◆ **Task to carry out**
Rewrite everything from the start of the listing down to the line containing "Select the 3X" as a JSON list of strings, one string per line, with blank lines left out. Include only those lines.

(Word and item position data)
— START —

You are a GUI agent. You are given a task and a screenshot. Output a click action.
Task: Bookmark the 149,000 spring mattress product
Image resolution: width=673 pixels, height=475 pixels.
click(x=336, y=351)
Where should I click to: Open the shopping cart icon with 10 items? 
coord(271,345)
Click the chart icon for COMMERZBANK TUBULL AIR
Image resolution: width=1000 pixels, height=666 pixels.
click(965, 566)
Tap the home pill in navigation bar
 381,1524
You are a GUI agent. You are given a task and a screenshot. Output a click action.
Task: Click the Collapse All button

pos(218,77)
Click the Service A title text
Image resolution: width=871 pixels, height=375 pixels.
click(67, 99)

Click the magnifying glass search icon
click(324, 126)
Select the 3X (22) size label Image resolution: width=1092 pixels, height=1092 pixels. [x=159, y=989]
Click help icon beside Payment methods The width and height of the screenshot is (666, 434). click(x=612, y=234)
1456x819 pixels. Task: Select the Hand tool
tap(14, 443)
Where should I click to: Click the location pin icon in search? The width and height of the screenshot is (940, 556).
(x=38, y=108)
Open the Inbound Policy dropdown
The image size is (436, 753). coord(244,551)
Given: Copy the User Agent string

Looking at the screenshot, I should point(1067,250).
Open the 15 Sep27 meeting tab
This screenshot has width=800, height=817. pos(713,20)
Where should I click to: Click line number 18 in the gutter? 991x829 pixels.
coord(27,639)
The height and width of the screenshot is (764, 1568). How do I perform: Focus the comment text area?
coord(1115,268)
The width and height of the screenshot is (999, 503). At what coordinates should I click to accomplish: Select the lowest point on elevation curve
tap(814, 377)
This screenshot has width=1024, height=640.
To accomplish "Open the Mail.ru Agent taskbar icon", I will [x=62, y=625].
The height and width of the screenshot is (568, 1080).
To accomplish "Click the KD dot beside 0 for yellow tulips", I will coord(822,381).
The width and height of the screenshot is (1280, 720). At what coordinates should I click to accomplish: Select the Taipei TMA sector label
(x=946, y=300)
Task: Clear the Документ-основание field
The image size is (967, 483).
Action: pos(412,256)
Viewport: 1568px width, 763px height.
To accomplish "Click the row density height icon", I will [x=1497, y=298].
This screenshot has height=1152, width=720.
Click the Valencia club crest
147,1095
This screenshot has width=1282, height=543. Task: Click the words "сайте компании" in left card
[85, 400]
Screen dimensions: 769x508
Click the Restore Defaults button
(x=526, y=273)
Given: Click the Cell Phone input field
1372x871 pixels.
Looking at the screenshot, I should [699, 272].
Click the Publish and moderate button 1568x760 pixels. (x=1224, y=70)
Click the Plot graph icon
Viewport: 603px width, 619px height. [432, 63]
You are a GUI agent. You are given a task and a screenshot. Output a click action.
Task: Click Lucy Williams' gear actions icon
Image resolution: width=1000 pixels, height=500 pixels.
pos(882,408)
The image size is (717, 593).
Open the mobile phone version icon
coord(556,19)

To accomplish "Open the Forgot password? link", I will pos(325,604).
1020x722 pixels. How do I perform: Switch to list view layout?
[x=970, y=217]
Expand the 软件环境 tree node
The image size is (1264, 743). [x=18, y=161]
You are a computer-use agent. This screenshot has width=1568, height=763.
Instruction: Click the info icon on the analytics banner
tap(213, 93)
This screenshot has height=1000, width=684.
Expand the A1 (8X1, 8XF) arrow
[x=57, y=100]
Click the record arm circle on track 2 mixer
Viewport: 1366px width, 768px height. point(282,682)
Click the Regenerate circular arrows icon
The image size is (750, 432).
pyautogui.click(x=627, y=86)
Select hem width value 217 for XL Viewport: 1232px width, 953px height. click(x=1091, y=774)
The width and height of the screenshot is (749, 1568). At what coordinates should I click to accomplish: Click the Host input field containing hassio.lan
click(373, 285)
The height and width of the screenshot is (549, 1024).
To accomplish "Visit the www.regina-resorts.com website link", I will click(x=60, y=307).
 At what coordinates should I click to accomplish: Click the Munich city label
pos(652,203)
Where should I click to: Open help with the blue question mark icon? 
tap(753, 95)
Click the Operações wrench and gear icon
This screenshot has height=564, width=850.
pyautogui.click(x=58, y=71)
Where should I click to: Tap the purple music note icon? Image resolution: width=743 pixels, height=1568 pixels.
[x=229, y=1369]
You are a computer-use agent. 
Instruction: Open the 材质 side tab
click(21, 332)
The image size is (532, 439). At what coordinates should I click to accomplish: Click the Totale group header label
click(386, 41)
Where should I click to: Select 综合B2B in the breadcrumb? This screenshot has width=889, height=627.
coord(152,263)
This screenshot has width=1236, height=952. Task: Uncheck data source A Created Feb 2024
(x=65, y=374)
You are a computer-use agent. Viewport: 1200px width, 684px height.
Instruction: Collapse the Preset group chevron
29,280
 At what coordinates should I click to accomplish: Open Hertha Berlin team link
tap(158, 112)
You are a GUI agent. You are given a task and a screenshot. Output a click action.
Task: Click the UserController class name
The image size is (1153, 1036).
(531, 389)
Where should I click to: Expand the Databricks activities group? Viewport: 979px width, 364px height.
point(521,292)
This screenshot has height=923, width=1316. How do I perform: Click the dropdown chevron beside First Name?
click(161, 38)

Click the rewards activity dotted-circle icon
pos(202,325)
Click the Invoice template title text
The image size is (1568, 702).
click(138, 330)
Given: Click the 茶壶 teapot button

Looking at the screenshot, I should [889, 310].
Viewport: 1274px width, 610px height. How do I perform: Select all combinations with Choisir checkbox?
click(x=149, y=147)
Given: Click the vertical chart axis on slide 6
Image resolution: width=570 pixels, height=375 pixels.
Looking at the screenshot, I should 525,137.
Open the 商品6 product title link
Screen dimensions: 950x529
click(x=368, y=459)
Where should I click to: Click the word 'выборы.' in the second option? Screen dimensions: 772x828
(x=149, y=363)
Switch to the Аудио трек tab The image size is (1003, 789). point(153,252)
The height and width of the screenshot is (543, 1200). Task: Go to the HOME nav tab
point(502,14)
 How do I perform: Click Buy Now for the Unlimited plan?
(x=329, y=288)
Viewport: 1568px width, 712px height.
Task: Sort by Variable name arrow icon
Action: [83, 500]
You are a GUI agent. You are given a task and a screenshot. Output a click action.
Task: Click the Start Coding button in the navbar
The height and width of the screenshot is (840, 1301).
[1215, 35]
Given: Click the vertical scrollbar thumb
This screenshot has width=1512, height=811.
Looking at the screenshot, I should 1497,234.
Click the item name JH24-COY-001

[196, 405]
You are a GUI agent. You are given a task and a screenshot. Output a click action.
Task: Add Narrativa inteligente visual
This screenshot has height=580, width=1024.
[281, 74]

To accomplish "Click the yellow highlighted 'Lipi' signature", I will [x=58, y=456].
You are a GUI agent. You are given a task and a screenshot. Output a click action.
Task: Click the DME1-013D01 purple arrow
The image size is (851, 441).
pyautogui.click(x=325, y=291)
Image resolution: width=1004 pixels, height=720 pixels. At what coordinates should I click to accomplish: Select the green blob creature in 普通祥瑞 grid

— END —

◆ **Solution to this exercise**
[
  "You are a GUI agent. You are given a task and a screenshot. Output a click action.",
  "Task: Bookmark the 149,000 spring mattress product",
  "Image resolution: width=673 pixels, height=475 pixels.",
  "click(x=336, y=351)",
  "Where should I click to: Open the shopping cart icon with 10 items? ",
  "coord(271,345)",
  "Click the chart icon for COMMERZBANK TUBULL AIR",
  "Image resolution: width=1000 pixels, height=666 pixels.",
  "click(965, 566)",
  "Tap the home pill in navigation bar",
  " 381,1524",
  "You are a GUI agent. You are given a task and a screenshot. Output a click action.",
  "Task: Click the Collapse All button",
  "pos(218,77)",
  "Click the Service A title text",
  "Image resolution: width=871 pixels, height=375 pixels.",
  "click(67, 99)",
  "Click the magnifying glass search icon",
  "click(324, 126)",
  "Select the 3X (22) size label Image resolution: width=1092 pixels, height=1092 pixels. [x=159, y=989]"
]